**Goal of the exercise**
Could you put the lines from the one containing "This screenshot has width=1118, height=748." through the one containing "(x=514, y=552)" into a JSON list of strings, one string per line, skipping blank lines and leaving out the pictures?

**Materials provided**
_____
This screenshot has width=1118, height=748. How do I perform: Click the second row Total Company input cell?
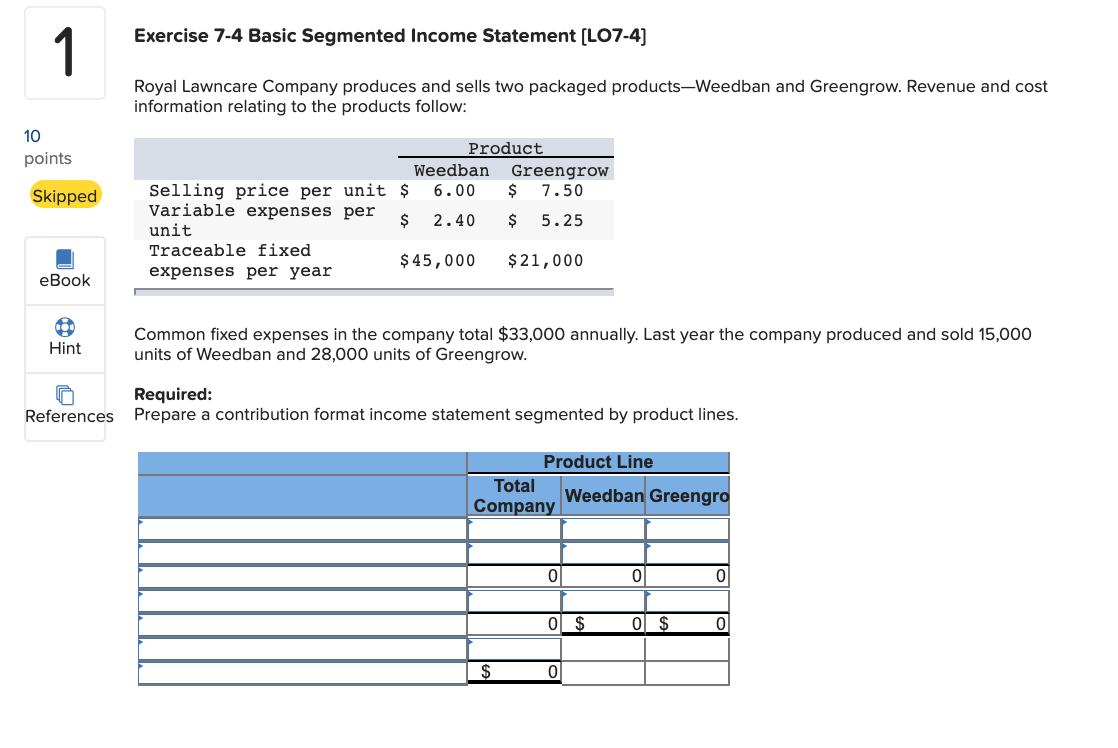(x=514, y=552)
_____
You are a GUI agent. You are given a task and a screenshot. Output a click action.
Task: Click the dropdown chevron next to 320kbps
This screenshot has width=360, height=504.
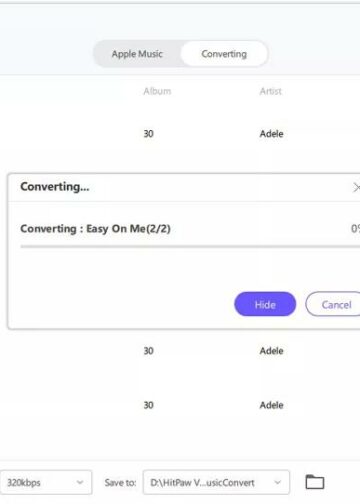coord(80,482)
_____
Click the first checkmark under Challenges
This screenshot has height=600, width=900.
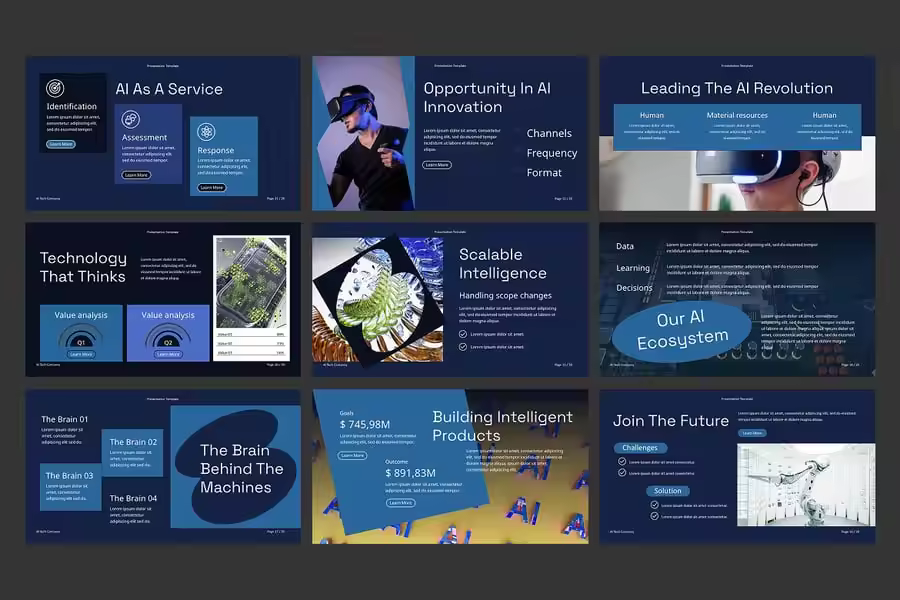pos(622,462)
_____
**Exercise response**
[
  "This screenshot has width=1118, height=748. How do I perform: Click the second row Total Company input cell?",
  "(x=514, y=552)"
]